A tourist, one in a group of several visitors from Canada, told Manson the man had shot himself.

"I didn't realize it. I thought he was praying," Spicer said.

Manson said she "had just finished telling them about our intervention hotline that we have — suicide prevention on the fifth floor — and all of a sudden I heard this pop, a loud pop, it almost sounded like a firecracker," she said.

Spicer said one of Smick's cards was a driver's license, and that the note mentioned a pickup truck in the parking lot.

Cathedral spokesman John Charles said none of the tourists was injured.

The glass-walled, 10,000-member megachurch in Orange County is home to the "Hour of Power" broadcast, an evangelism staple aired internationally for more than three decades.
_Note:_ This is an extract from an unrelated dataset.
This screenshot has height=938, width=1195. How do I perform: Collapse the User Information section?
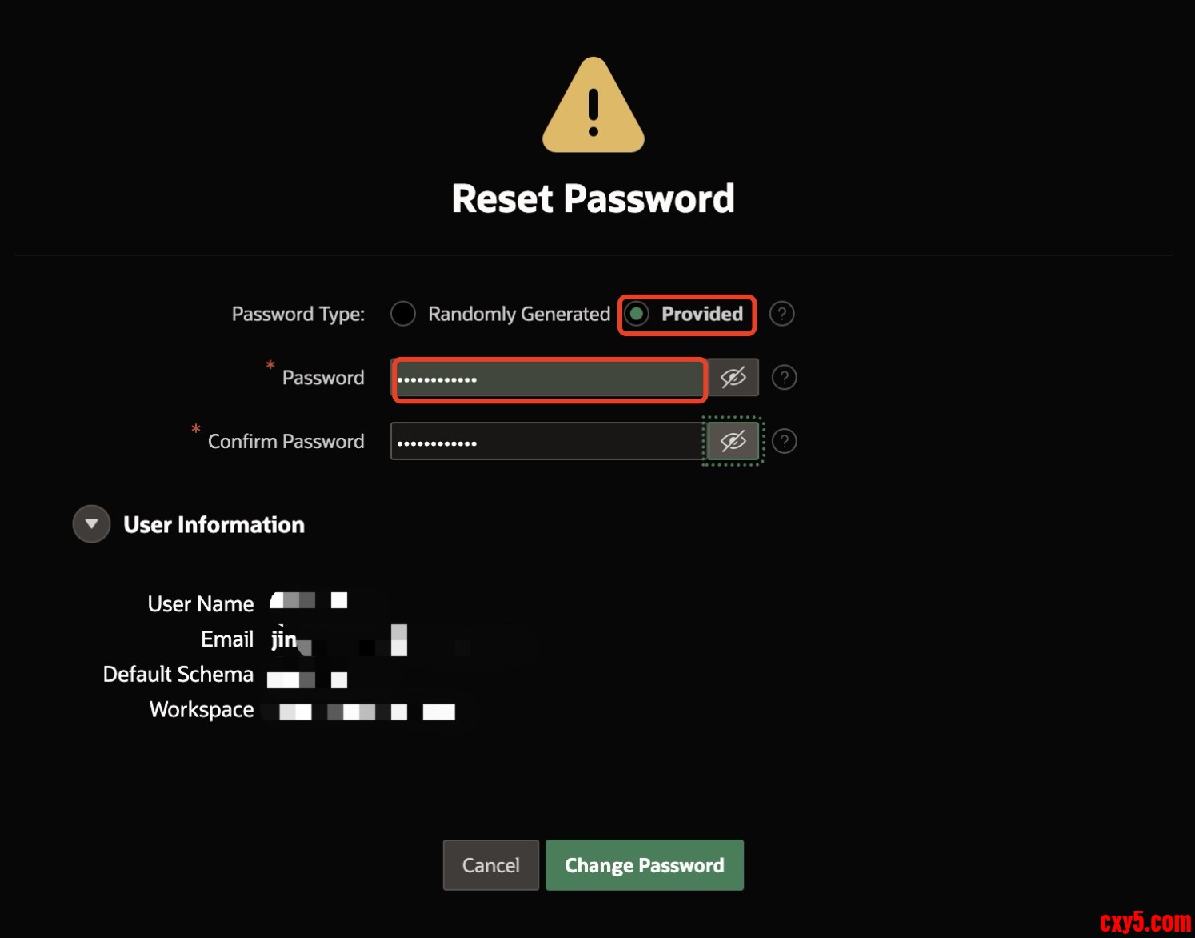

Thousands visit the cathedral to see where the broadcast is filmed before a live congregation.

It was not immediately clear where Schuller was at the time of the shooting.

Afterward, police could be seen through the cathedral's glass doors investigating the scene and taking photographs before the body was removed. They also searched his pickup truck, Ellsworth said.

There have been two other shootings at the church in recent years.

In December 2004, Crystal Cathedral Orchestra conductor Johnnie Carl, 57, killed himself at the complex after a standoff that began when he opened fire in offices before a Christmas pageant. He had been hospitalized for severe depression.

Also that year, a man was wounded by a plainclothes police officer in the cathedral parking lot. Authorities said the man was meeting his mother, but the officer didn't know they were related and intervened in what he thought was an argument.